Early Clinical Manifestations and Long-term Renal Outcomes by Genotype in Children with X-Linked Alport Syndrome

Background X-linked Alport syndrome (XLAS) is the most common pediatric genetic kidney disease. The correlation between genotype, phenotype, and prognosis in children remains poorly defined. This study aims to elucidate these relationships. Methods We analyzed associations between genotype and clinical features at onset, including hematuria, proteinuria, and serum creatinine(Scr). Longitudinal data on creatinine and 24-hour urinary protein (24h UP) were assessed to evaluate genotype-prognosis correlations. Results All children presented with hematuria (33.8% microscopic, 13.2% gross, 52.9% with proteinuria). Extrarenal manifestations occurred in 5.9%. Genetic testing revealed missense (67.7%), splicing (13.2%), frameshift (14.7%), and deletion mutations (4.4%). At onset, males had significantly higher proteinuria than females.
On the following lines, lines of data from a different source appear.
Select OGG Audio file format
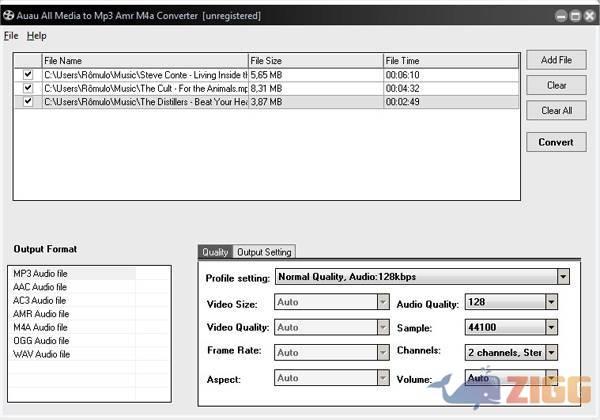 [x=41, y=340]
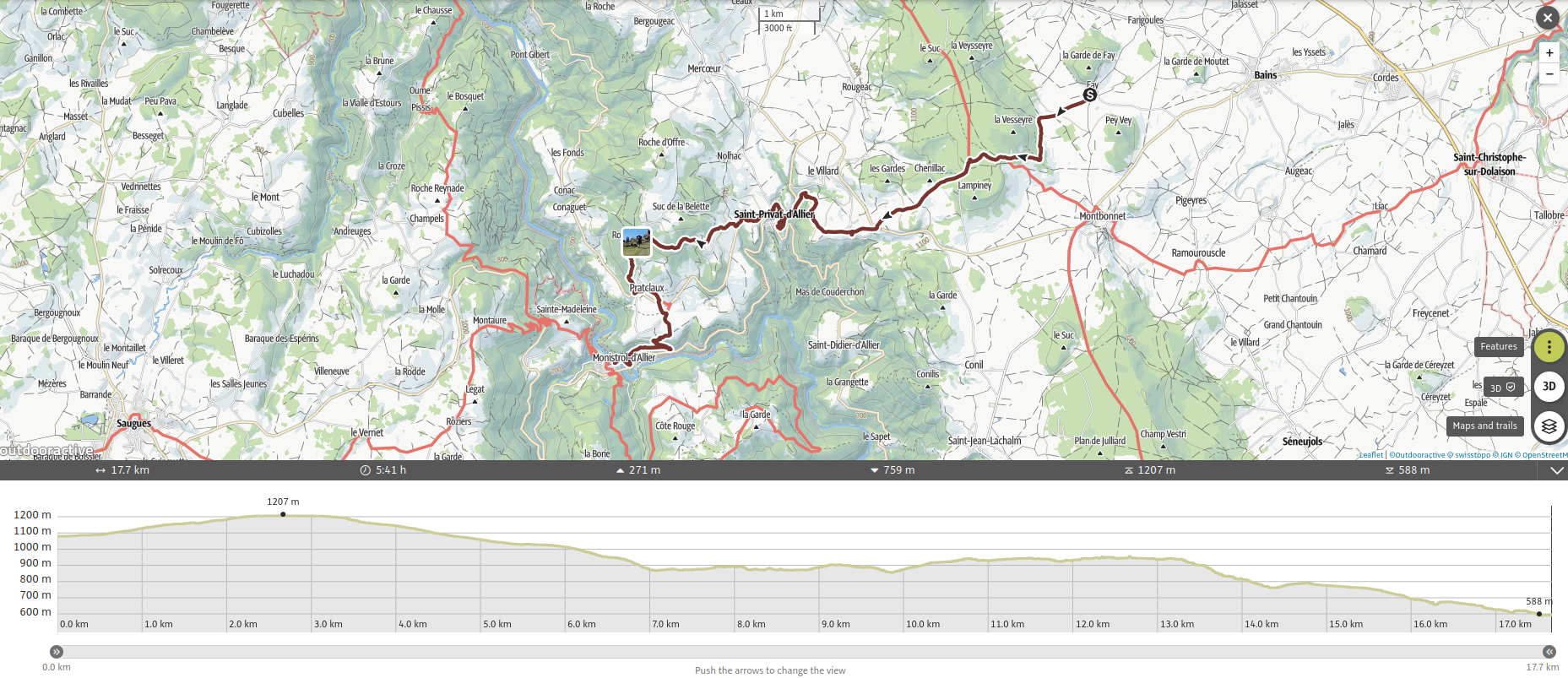This screenshot has width=1568, height=678.
Task: Click the 3D tooltip label with shield
Action: pyautogui.click(x=1502, y=388)
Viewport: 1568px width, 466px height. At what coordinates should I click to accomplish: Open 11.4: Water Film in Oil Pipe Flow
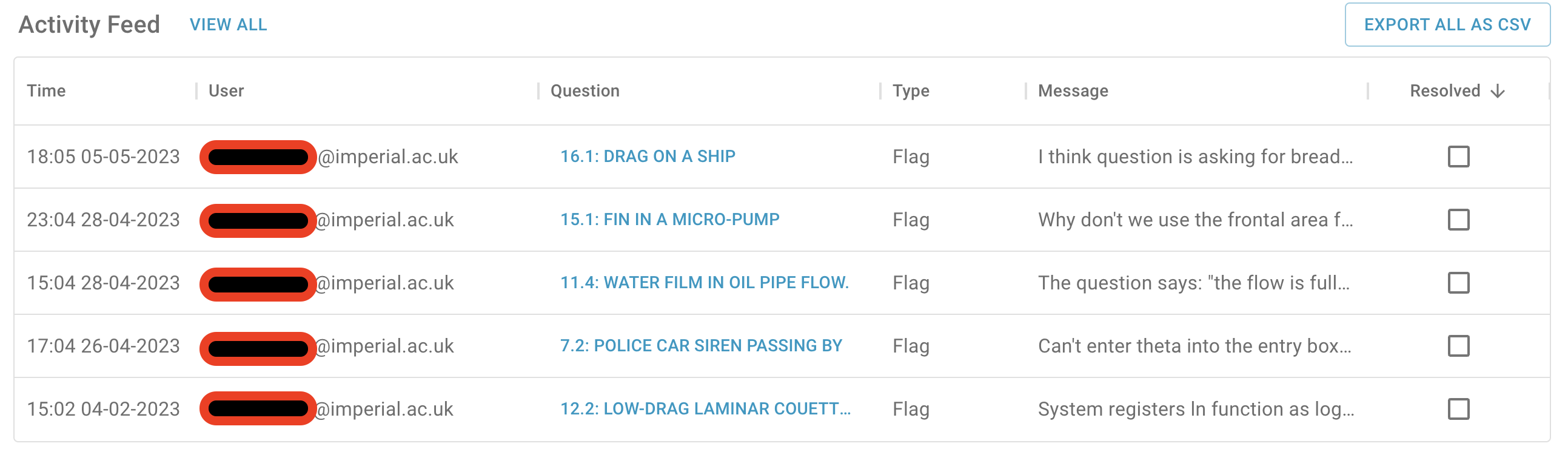click(x=704, y=283)
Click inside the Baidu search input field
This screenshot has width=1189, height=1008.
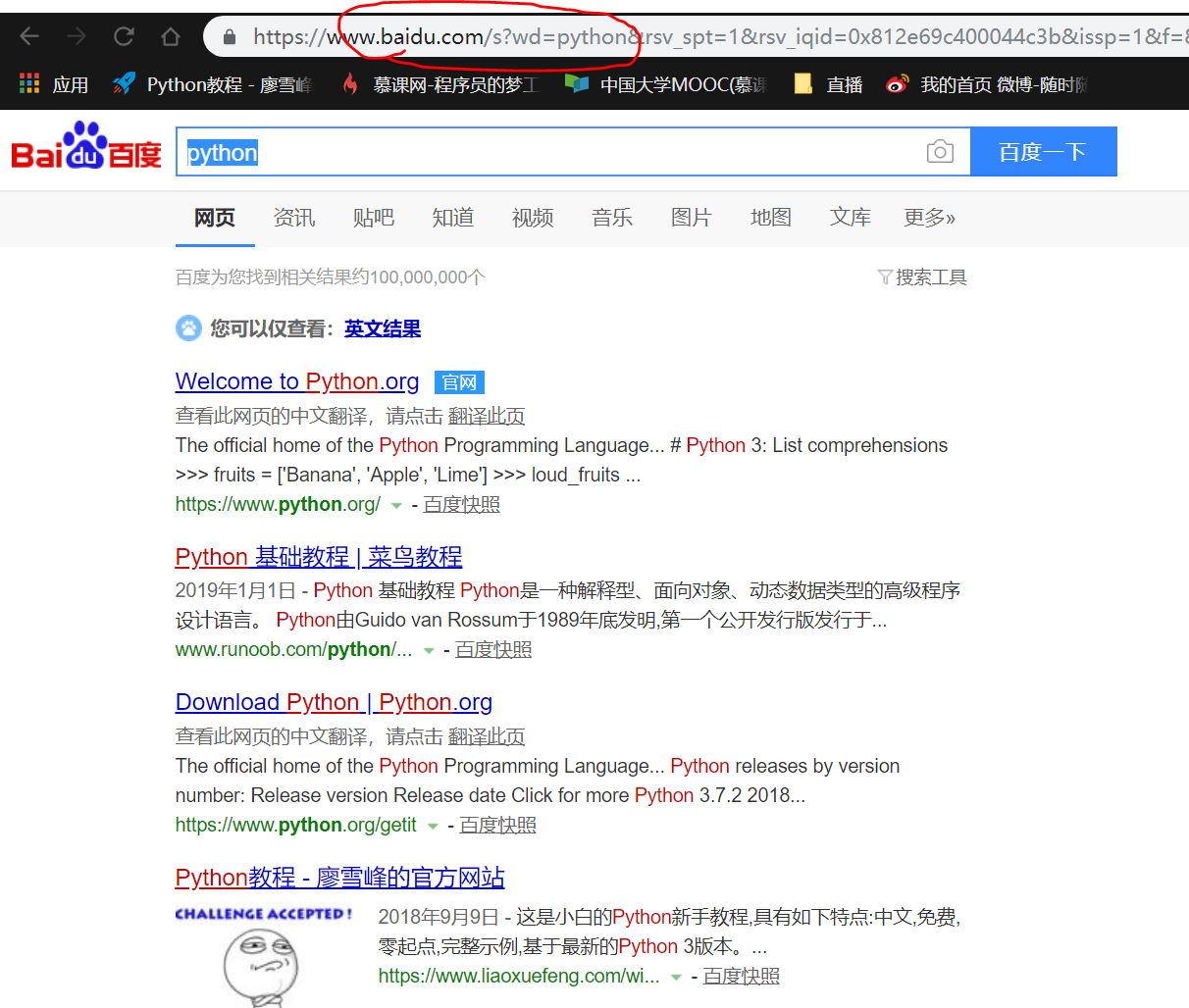pyautogui.click(x=491, y=151)
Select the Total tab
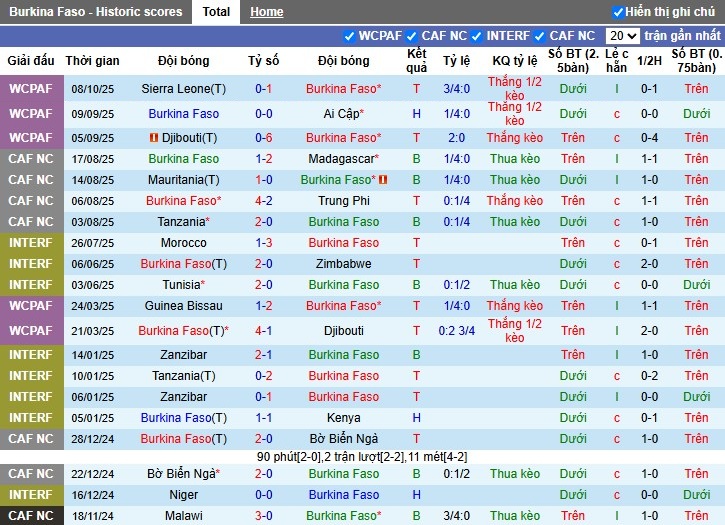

Among males, frameshift mutations and mutations beyond exon 40 (> EX40) were associated with more severe phenotypes. During follow-up (10.3% lost), gender and mutation type independently predicted proteinuria progression, with faster progression in males and patients with splicing or deletion mutations. Intronic mutations predicted better outcomes. For renal function decline, gender, mutation type, and site were independent risk factors, with faster decline in males, deletion mutations, and > EX40 mutations. Conclusions In XLAS, gender and genotype closely correlate with disease severity at onset and prognosis. Males, frameshift mutations, and > EX40 sites predict severe initial manifestations. Male gender, splicing/deletion mutations, and > EX40 sites are independent risk factors for faster progression, while intronic mutations predict favorable outcomes.